[Data excerpts Boundary: Start]

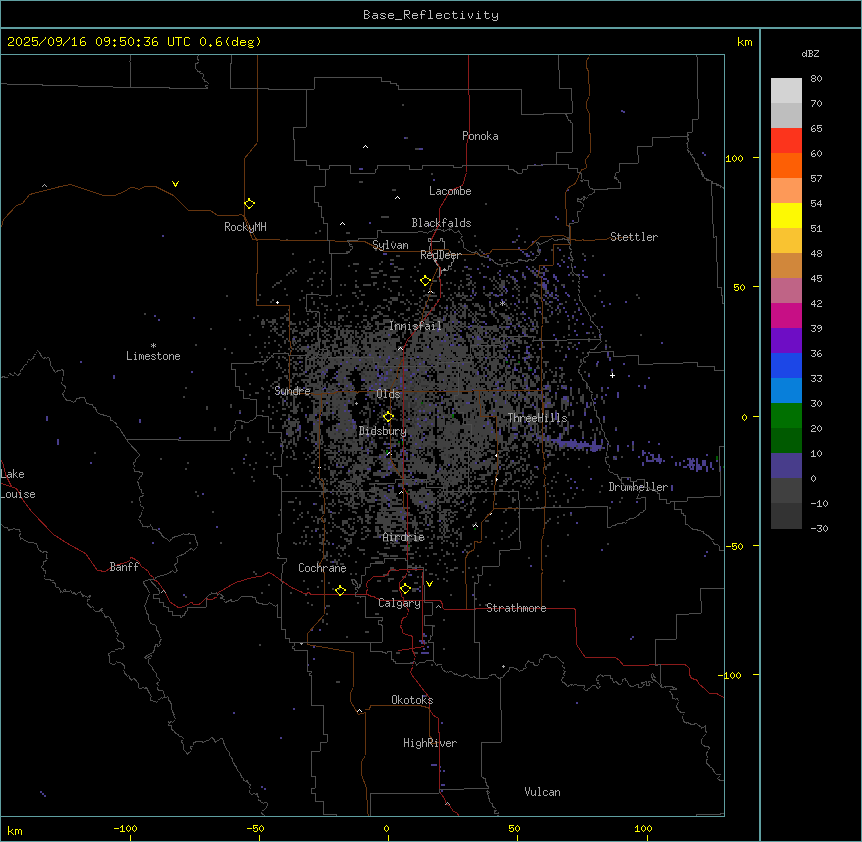Screen dimensions: 862x842
Task: Click the Base_Reflectivity title bar
Action: (430, 15)
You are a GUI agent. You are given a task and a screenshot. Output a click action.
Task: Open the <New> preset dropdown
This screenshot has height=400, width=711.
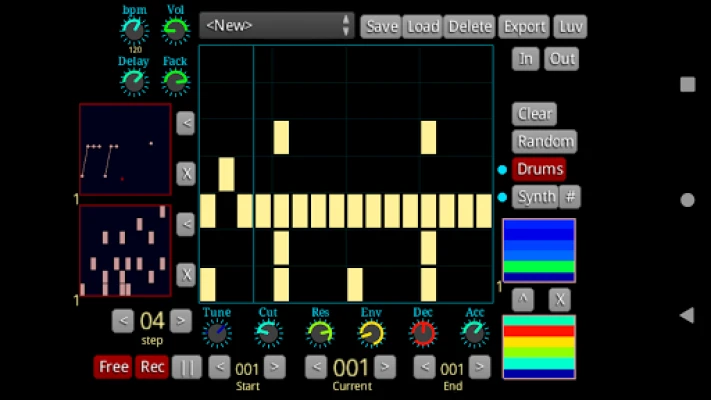[x=277, y=26]
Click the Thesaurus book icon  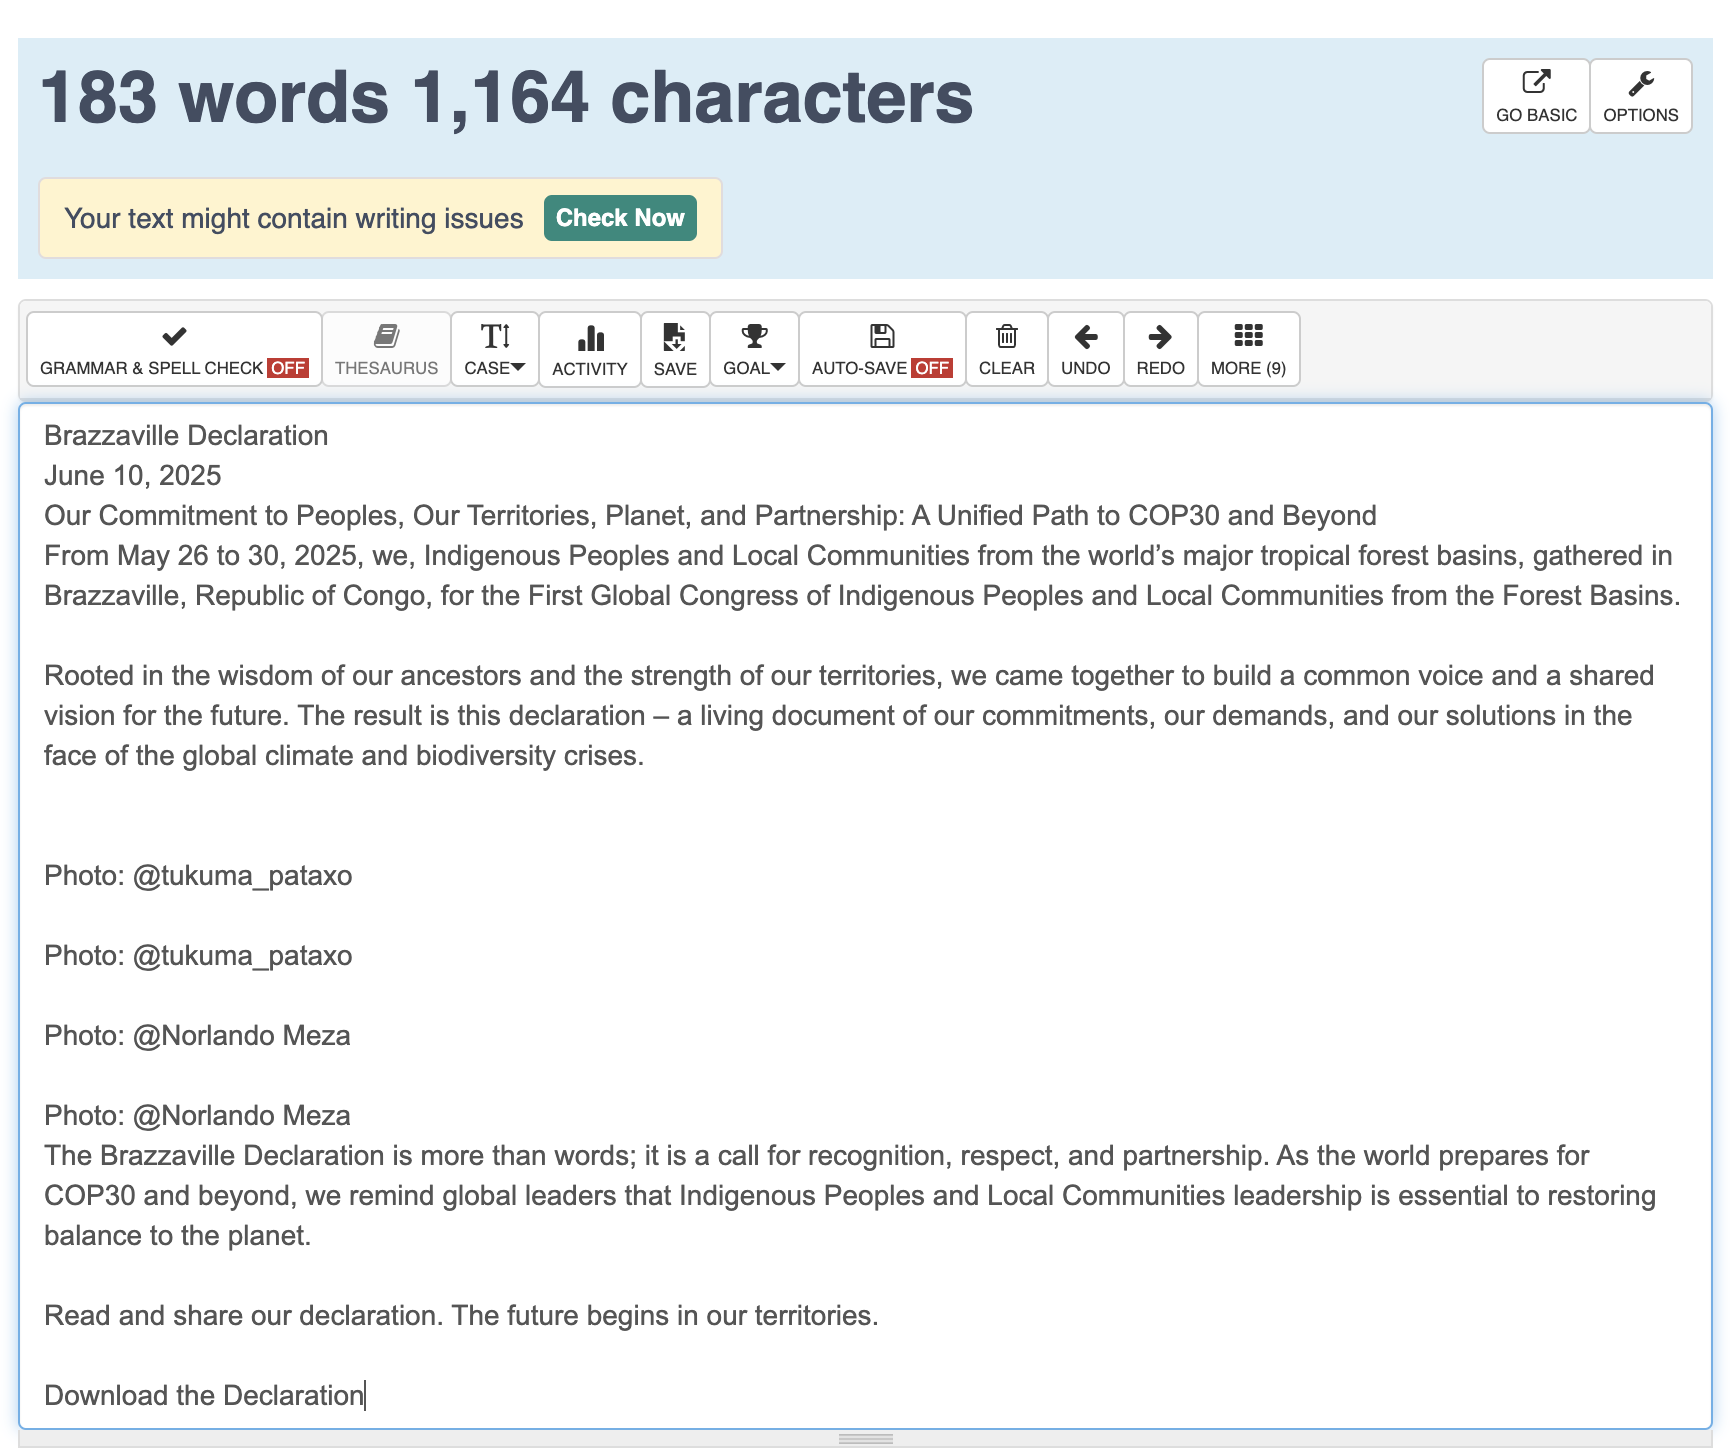click(x=386, y=337)
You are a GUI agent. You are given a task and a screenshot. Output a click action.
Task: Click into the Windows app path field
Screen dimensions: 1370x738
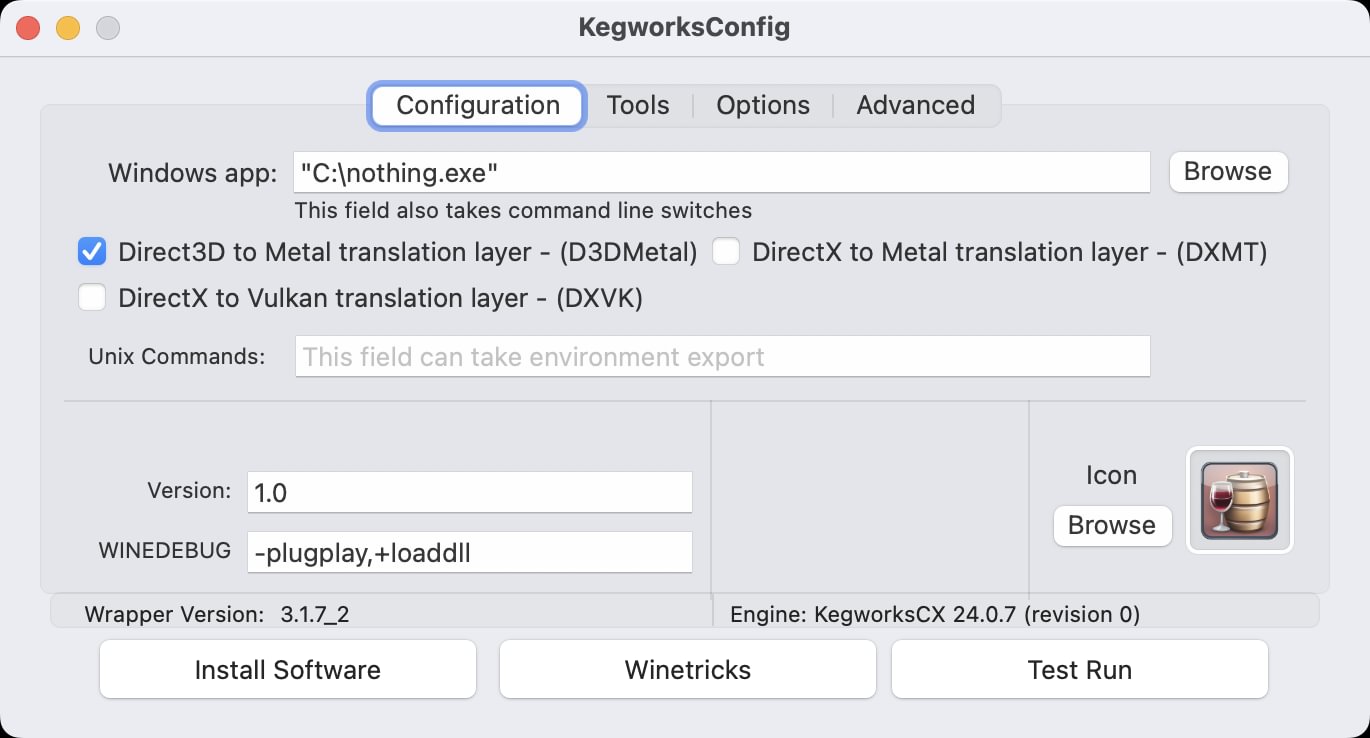722,173
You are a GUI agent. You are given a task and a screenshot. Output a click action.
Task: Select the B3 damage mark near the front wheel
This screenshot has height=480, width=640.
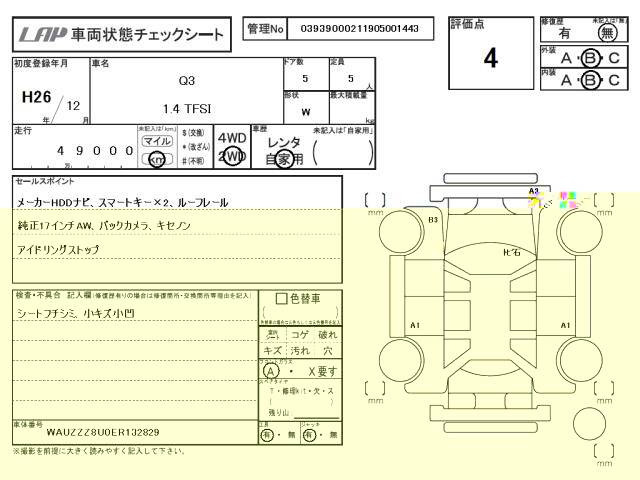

[Data excerpts Boundary: End]

Of the entries above, print exactly those lines that run from the one containing "Screen dimensions: 1370x738" through the last line, excluding any pictures.

Screen dimensions: 1370x738
722,173
You are a GUI agent. You are given a task and a screenshot. Output a click action.
Task: Select the B3 damage mark near the front wheel
This screenshot has height=480, width=640.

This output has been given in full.